» Goal of the exercise: Search the records for the word "Collapse" and copy every line in which it occurs.

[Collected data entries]
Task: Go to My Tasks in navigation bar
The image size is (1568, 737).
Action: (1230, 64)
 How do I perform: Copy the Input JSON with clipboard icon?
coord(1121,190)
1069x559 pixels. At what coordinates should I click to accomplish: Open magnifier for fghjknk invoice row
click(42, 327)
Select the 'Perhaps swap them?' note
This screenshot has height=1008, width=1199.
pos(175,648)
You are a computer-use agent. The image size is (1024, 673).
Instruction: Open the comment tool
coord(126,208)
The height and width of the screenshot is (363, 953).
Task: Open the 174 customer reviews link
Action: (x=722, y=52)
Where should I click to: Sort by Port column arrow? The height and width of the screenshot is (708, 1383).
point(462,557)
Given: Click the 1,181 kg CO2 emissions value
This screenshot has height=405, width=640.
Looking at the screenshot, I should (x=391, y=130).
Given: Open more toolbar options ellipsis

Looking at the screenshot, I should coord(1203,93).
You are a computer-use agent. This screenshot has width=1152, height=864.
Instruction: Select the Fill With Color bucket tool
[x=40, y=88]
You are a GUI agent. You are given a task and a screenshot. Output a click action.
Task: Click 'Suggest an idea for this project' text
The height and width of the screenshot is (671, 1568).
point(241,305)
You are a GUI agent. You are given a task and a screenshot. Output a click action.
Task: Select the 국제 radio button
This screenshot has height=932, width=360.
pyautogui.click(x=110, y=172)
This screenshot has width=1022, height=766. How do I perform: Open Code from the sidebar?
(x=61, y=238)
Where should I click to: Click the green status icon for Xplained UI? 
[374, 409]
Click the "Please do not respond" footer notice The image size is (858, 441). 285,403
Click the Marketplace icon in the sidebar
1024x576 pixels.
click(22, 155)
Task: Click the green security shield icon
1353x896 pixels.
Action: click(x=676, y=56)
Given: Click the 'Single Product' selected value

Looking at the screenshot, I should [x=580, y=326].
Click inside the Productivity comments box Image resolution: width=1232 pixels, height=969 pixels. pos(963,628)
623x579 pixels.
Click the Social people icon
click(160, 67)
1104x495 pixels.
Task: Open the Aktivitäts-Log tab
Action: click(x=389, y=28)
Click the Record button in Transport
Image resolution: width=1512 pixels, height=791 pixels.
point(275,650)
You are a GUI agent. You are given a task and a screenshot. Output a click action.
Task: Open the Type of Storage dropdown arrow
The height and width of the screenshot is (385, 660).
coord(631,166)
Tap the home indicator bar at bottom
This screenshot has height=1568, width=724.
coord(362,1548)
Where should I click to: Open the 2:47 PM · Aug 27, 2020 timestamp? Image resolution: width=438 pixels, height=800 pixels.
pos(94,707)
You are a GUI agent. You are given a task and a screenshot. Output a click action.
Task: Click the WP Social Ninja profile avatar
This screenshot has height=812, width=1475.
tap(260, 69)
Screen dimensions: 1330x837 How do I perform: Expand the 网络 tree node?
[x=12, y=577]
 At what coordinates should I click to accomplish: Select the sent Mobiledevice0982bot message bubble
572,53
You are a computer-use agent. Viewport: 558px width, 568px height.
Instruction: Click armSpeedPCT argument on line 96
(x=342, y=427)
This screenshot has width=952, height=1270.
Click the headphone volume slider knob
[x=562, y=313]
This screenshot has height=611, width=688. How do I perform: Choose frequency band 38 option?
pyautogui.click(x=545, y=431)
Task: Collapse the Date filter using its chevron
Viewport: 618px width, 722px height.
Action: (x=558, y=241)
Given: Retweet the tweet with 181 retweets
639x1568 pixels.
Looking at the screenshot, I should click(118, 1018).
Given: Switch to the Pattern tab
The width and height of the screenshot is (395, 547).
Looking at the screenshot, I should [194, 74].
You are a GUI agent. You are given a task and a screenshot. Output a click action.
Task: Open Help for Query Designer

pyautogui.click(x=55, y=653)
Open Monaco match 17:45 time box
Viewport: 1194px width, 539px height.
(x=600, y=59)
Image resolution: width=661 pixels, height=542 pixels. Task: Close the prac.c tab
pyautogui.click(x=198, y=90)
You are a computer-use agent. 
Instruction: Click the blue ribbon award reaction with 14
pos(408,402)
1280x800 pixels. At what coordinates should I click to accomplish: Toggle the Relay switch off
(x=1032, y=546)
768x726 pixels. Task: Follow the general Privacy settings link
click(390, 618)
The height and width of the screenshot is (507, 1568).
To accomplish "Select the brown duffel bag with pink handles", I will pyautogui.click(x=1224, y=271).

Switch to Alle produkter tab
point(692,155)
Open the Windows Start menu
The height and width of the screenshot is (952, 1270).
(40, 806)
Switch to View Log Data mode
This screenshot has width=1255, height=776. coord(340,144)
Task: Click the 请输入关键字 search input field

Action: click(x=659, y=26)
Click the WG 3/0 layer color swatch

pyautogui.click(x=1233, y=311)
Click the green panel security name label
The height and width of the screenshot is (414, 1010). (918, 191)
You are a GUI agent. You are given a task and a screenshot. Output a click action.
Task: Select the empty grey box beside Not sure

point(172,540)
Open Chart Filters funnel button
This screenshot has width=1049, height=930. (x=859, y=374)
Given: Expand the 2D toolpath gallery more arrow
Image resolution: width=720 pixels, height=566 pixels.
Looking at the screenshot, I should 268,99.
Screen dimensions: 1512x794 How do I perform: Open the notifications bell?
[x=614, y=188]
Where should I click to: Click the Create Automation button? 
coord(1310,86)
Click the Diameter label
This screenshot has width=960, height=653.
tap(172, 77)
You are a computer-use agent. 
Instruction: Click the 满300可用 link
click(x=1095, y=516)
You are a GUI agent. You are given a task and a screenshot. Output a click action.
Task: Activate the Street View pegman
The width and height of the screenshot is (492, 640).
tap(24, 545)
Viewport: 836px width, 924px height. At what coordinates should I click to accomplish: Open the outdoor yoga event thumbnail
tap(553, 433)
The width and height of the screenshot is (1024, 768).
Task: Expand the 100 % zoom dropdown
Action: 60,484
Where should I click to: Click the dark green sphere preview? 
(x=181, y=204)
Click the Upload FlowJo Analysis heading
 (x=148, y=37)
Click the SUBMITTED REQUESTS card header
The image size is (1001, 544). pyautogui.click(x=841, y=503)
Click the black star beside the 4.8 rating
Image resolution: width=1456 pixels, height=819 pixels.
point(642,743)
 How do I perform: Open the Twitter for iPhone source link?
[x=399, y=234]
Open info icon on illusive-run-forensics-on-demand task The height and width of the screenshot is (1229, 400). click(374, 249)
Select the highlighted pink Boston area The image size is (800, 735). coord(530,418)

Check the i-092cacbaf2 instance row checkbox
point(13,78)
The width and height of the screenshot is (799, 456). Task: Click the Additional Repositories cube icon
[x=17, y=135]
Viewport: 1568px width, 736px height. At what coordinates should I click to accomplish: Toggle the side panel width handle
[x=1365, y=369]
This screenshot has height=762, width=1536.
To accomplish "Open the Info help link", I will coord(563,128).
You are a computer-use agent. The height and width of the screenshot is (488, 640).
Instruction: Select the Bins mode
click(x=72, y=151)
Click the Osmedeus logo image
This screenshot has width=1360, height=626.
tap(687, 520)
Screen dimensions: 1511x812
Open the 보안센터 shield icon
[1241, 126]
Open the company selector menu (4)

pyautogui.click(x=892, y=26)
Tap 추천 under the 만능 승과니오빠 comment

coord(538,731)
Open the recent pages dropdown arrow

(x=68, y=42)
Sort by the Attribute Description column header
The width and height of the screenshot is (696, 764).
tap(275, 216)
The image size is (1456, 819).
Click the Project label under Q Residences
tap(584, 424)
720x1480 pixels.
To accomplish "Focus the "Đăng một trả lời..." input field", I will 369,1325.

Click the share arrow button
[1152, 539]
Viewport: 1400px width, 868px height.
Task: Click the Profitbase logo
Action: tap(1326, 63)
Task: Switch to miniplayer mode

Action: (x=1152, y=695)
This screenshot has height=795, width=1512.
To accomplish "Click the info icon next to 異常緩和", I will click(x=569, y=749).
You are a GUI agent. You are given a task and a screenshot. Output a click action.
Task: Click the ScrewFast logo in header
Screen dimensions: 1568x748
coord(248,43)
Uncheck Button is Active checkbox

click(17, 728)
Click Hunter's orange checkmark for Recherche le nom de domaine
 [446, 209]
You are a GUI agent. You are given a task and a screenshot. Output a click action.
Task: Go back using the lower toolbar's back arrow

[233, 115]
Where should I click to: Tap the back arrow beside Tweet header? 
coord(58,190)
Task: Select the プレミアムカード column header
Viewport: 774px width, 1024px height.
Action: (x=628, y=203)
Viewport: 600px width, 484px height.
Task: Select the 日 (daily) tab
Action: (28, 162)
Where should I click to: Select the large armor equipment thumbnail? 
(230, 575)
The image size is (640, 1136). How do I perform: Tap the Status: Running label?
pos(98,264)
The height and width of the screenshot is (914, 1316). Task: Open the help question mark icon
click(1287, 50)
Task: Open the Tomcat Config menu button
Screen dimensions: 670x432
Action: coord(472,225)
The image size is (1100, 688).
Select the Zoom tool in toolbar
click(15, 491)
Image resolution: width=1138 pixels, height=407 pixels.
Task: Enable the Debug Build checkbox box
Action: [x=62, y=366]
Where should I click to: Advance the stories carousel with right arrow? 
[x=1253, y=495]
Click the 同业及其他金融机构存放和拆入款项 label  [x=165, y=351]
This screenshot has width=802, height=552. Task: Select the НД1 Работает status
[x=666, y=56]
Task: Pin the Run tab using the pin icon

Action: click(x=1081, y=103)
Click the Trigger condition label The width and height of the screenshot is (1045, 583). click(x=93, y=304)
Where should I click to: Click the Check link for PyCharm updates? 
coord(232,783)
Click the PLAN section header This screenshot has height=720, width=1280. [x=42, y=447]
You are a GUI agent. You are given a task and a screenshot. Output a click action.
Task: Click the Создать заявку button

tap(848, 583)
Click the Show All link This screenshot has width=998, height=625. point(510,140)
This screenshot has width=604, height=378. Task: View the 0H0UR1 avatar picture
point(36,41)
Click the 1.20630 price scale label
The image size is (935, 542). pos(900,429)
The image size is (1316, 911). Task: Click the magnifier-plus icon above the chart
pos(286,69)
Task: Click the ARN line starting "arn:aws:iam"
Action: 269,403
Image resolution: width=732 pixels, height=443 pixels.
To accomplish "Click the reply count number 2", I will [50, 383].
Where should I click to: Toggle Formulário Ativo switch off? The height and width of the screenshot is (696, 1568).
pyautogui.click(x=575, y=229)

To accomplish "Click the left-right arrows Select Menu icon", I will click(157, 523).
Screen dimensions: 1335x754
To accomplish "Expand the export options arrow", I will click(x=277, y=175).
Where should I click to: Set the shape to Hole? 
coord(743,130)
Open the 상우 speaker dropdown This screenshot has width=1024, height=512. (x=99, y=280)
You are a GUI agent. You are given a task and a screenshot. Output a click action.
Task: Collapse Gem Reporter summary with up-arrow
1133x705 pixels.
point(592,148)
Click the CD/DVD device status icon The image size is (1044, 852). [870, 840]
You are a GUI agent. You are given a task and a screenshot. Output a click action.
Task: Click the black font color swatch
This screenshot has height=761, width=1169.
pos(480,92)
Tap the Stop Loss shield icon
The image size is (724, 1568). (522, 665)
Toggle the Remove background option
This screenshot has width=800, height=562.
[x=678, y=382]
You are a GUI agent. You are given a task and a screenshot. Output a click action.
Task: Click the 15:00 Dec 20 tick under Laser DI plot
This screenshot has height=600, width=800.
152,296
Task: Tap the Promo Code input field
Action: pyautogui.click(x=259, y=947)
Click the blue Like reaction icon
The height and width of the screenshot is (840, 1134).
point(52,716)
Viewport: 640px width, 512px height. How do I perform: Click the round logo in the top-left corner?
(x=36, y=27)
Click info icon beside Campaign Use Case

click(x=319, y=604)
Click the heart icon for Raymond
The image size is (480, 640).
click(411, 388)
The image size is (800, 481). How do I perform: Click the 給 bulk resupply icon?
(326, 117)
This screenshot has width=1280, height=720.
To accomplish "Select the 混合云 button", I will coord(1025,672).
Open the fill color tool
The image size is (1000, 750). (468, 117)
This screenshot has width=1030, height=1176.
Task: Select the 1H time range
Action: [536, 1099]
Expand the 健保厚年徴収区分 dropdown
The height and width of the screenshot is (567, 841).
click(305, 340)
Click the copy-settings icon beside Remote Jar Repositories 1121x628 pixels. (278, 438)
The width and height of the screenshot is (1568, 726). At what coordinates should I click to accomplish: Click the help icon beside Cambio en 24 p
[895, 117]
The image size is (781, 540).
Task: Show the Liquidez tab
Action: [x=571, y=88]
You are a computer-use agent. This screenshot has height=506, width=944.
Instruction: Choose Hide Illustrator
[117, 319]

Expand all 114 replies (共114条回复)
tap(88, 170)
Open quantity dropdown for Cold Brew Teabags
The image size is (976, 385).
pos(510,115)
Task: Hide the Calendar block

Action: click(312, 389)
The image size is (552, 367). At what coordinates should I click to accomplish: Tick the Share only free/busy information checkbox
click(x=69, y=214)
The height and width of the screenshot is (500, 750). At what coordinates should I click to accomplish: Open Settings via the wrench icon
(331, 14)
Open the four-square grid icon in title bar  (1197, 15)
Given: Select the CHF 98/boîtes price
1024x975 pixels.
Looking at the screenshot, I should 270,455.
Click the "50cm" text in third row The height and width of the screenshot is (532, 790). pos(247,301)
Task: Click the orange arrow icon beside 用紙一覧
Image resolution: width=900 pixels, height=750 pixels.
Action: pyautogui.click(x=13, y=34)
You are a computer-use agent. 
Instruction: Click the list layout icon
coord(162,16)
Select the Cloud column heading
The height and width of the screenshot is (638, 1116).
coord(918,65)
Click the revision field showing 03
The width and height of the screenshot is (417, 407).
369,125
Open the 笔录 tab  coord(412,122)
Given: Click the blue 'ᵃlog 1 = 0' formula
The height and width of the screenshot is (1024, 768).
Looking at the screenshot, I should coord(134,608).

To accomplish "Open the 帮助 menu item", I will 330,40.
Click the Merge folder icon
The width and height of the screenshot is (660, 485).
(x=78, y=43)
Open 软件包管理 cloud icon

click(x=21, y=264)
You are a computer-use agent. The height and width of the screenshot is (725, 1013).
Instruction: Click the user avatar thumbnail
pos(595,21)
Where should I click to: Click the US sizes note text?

» Exercise output:
Task: Collapse the Date filter using its chevron
Task: Collapse Gem Reporter summary with up-arrow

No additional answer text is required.